On June 7, the Government Office issued a written notice of the direction of Deputy Prime Minister Le Minh Khai to the Minister of Finance and the Minister of Justice on the level of registration fee collection for domestically manufactured and assembled cars. .
Accordingly, the Deputy Prime Minister requested the Ministry of Finance to assume the prime responsibility for, and coordinate with relevant agencies in, expeditiously developing a draft Government Decree on registration fee rates for domestically manufactured and assembled cars. towards a 50% reduction and apply from July 1 to the end of the year. Submit to the Government before June 7.
"The Ministry of Justice shall promptly appraise the above draft decree as soon as it receives a complete dossier from the Ministry of Finance, ensuring the deadline for submission to the Government before June 15.", the text states.
The above ministries are responsible to the Government and the Prime Minister for the quality and progress of the performance of their assigned tasks, ensuring that they are on time, without delay.

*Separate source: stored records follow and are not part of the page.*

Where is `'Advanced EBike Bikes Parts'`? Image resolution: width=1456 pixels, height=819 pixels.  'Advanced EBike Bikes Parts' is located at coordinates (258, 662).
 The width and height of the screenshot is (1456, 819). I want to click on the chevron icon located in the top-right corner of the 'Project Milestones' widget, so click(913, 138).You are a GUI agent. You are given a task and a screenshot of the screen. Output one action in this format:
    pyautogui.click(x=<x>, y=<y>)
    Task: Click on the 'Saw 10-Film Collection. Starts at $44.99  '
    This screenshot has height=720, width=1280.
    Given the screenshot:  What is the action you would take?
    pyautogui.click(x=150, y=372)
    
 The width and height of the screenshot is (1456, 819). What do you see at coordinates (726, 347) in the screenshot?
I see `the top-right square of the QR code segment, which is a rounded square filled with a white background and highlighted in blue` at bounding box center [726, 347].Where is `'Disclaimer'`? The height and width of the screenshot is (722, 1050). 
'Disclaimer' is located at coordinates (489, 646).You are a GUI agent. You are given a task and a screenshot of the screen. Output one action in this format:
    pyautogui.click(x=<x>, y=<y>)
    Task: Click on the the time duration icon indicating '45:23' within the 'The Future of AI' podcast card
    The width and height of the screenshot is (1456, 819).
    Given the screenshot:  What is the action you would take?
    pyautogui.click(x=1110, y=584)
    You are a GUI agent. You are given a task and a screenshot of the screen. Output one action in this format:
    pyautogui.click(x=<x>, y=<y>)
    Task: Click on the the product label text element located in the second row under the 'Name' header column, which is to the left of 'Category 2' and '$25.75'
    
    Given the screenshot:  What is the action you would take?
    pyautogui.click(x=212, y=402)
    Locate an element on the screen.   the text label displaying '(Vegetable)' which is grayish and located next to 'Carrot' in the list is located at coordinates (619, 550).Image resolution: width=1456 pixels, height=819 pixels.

Previously, the Vietnam Association of Automobile Manufacturers (VAMA), the Vietnam Association of Mechanical Enterprises (VAMI), the People's Committee of Quang Nam Province and the People's Committee of Ninh Binh Province have sent documents to the Prime Minister, the Ministries of Industry and Trade. Finance and related agencies, including proposals and policy proposals to support socio-economic recovery and development in 2023.
Accordingly, these agencies propose to the Government to extend the payment of excise tax for automobile manufacturing and assembling enterprises this year, and at the same time propose to continue the policy of reducing 50% of registration fees for automobiles. with the group of cars manufactured and assembled in the country.
Not long after that, the Vietnam Automobile Importers Association (VIVA) also submitted an application to the National Assembly of Vietnam, the Ministry of Industry and Trade, the Ministry of Finance and the Government Office on a proposal to propose preferential registration fee for the Vietnamese automobile industry. with imported cars.
According to the report of VAMA, the whole Vietnamese market has consumed a total of 92.801 cars of all kinds after the first 4 months of the year, down 30% compared to the same period in 2022. Sales of domestically assembled cars reached 50.017 vehicles, down 39% compared to the same period last year. The sales of imported cars in Vietnam market were also 16% lower than in the first 4 months of 2022 and only reached 42.784 when the first month of the second quarter ended.
The weakening purchasing power of the market is said to be part of the reason why domestic auto production as well as CBU imports from abroad have been affected in recent months.